● **WORK INSTRUCTION**
Condense the paragraph in the Excel tutorial below that begins "Here's a bit more in depth explanation" into a single sentence, keeping its main facts.

● **DOCUMENT PASSAGE**
---------------
# Off Topic > Tips and Tutorials >  >  Lookup a Value and Return Multiple Results

## tigeravatar

Hello all,

This tutorial is on how to return multiple results in Excel when looking up a value in a data set.

TL;DR Just give me the formula!
For those that simply want the formula, here you go:
=INDEX(_ResultsColumn_,SMALL(INDEX((_CriteriaColumn_=Criteria)*(ROW(_CriteriaColumn_)-ROW(_FirstCellOfCriteriaColumn_)+1),),COUNTIF(_CriteriaColumn_,"<>"&Criteria)+ROWS(A$1:A1)))

That was too fast. Quick, tell me what it means!
Quick Explanation:
The inner Index is creating an array of row numbers and 0's (the 0's are for where the criteria didn't match)
Small is being used to return the next row number that is not 0
The CountIf is being used to set the Small function's argument k so that it ignores 0's.
Using the row number returned from the Small function, the formula fetches the appropriate value from the _ResultsColumn_

Great, thanks!

Alright, anybody still reading is probably looking for a more in depth explanation of what is going on.  First, let's set up an example table like the one provided here.  This tutorial will assume that the table is in the range A1:B12 where row 1 is the header row.

*Name*
*Classification*

Apple
Fruit

Banana
Fruit

Broccoli
Vegetable

Cantaloupe
Fruit

Carrot
Vegetable

Date
Fruit

Elderberry
Fruit

Kale
Vegetable

Lettuce
Vegetable

Okra
Vegetable

Orange
Fruit




The _ResultsColumn_ (values we want to return) are the Names, located in cells A2:A12.
The criteria we'll be looking up is the classification, "Fruit" or "Vegetable", and the _CriteriaColumn_ is located in cells B2:B12.  For the purposes of this tutorial, the criteria will be "Fruit".

Here's a bit more in depth explanation about each of the formula's parts.  When translating formulas, you should try to read the inner most bits first, and expand outward.  This is how Excel interprets the formula, and so it's how we're going to as well.

=INDEX(_ResultsColumn_,SMALL(*INDEX((CriteriaColumn=Criteria)*(ROW(CriteriaColumn)-ROW(FirstCellOfCriteriaColumn)+1),)*,COUNTIF(_CriteriaColumn_,"<>"&Criteria)+ROWS(A$1:A1)))

Extracting that we have:
INDEX((_CriteriaColumn_=Criteria)*(ROW(_CriteriaColumn_)-ROW(_FirstCellOfCriteriaColumn_)+1),)

The reason for the Index is so that the formula evaluates each cell individually.




> Technical side-note: Evaluating each cell individually is how Excel treats _arrays_.  Without the Index function here, the formula would have to be confirmed with *Ctrl+Shift+Enter* instead of just Enter.  This is what is known as array-entering a formula.



The first part in this section to be calculated is:
(_CriteriaColumn_=Criteria)
---------------
● **SOURCE INFORMATION**
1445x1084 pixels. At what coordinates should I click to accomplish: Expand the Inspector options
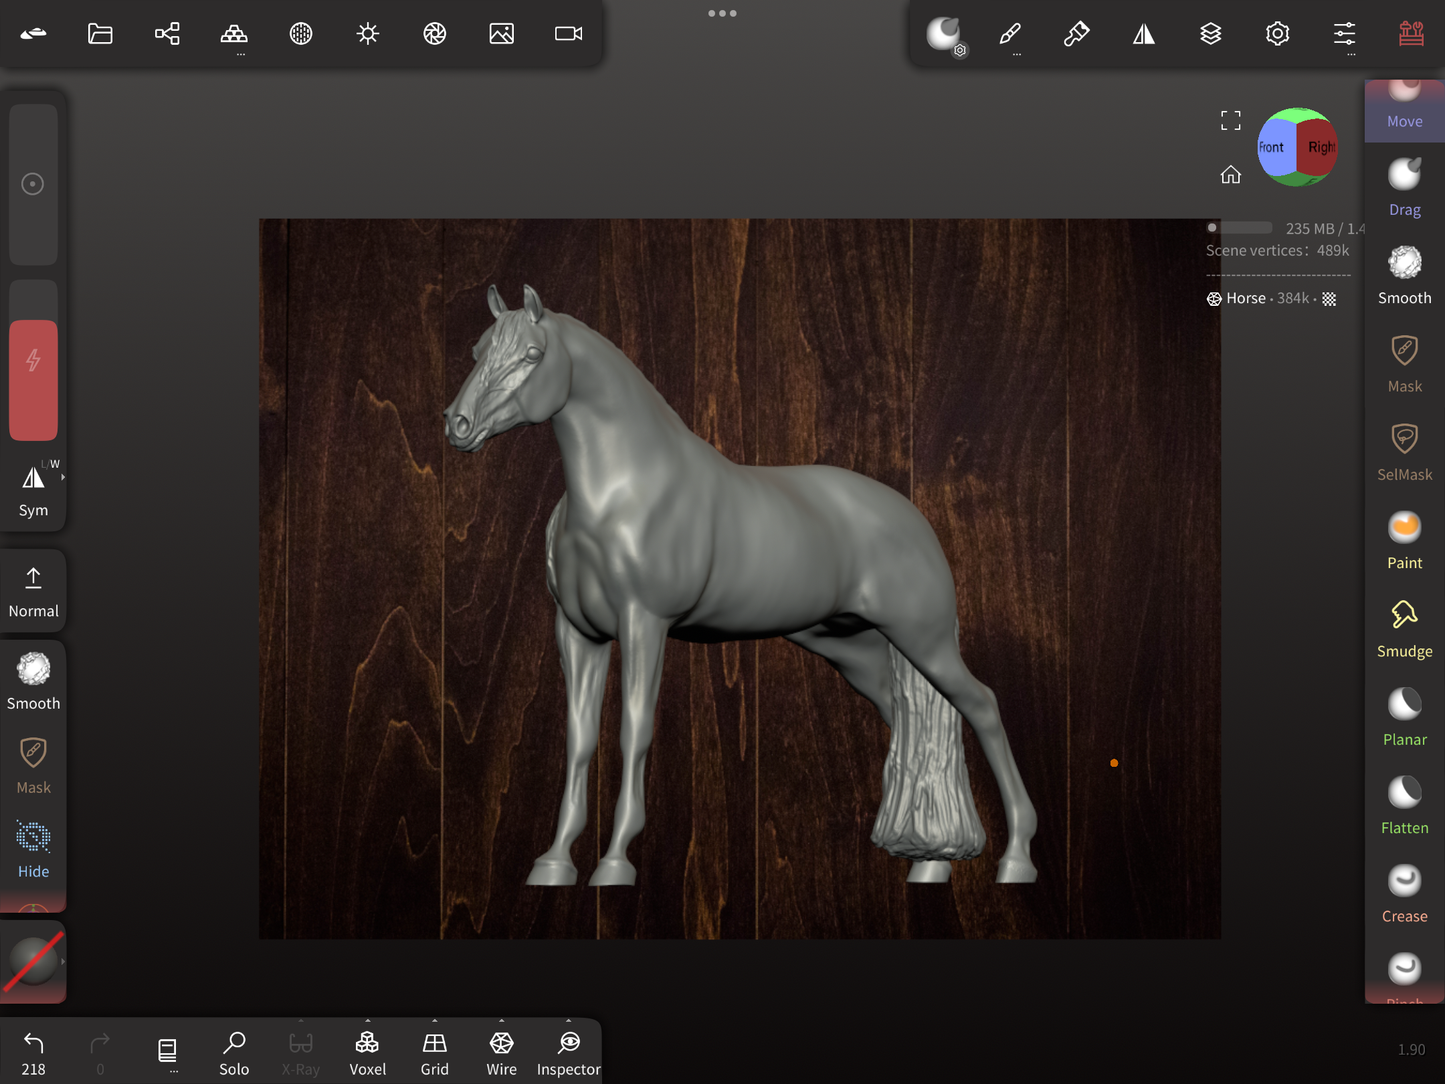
---------------
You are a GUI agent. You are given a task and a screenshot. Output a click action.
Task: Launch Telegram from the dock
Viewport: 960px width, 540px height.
---------------
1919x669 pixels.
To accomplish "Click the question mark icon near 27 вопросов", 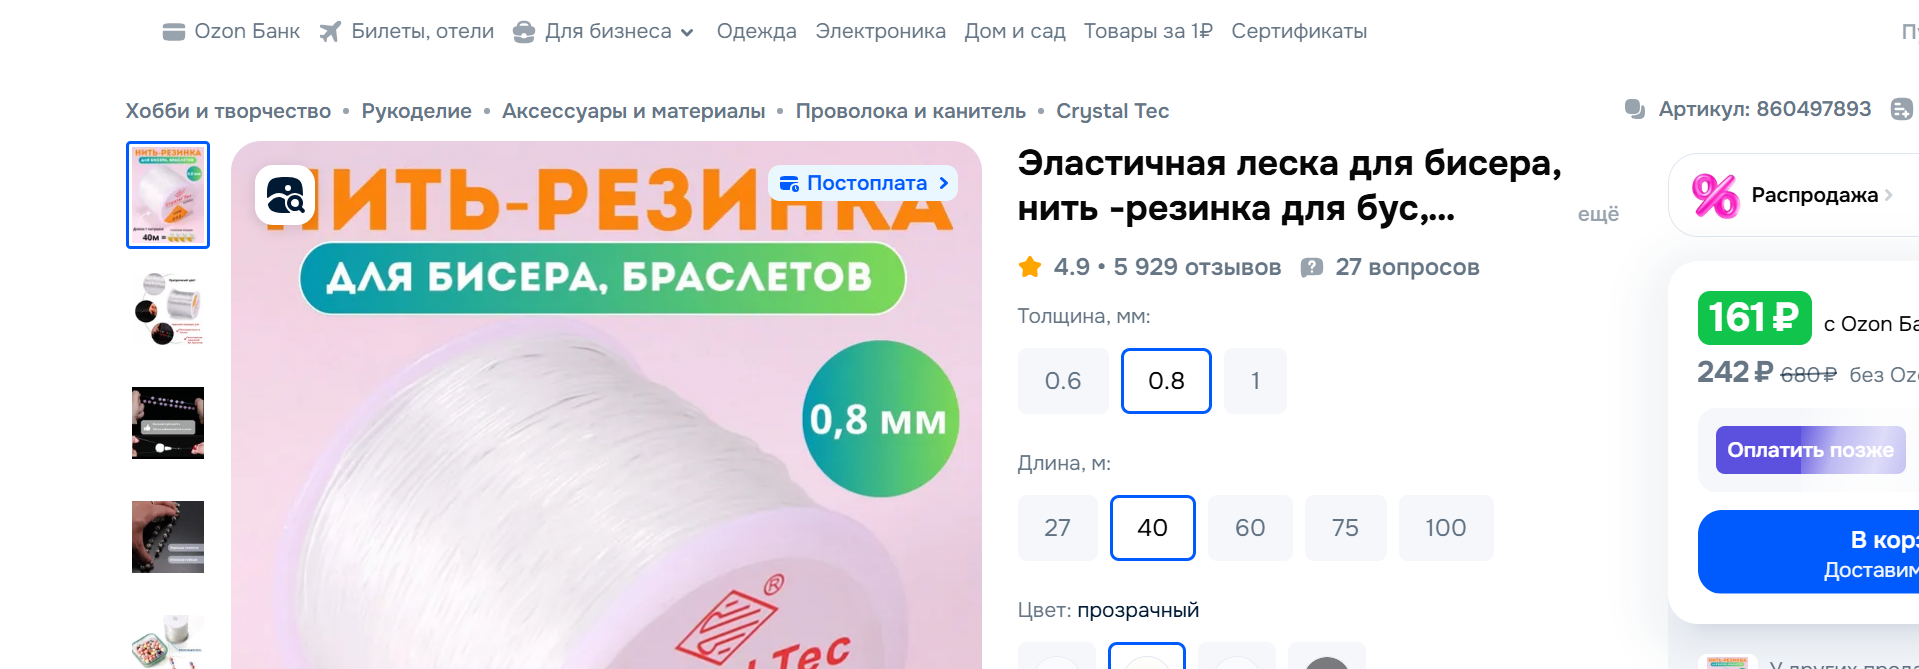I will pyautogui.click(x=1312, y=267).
---------------
● **RESULT FOR THIS TASK**
The formula's parts are explained in more depth by reading the innermost pieces first and working outward, the same way Excel interprets a formula.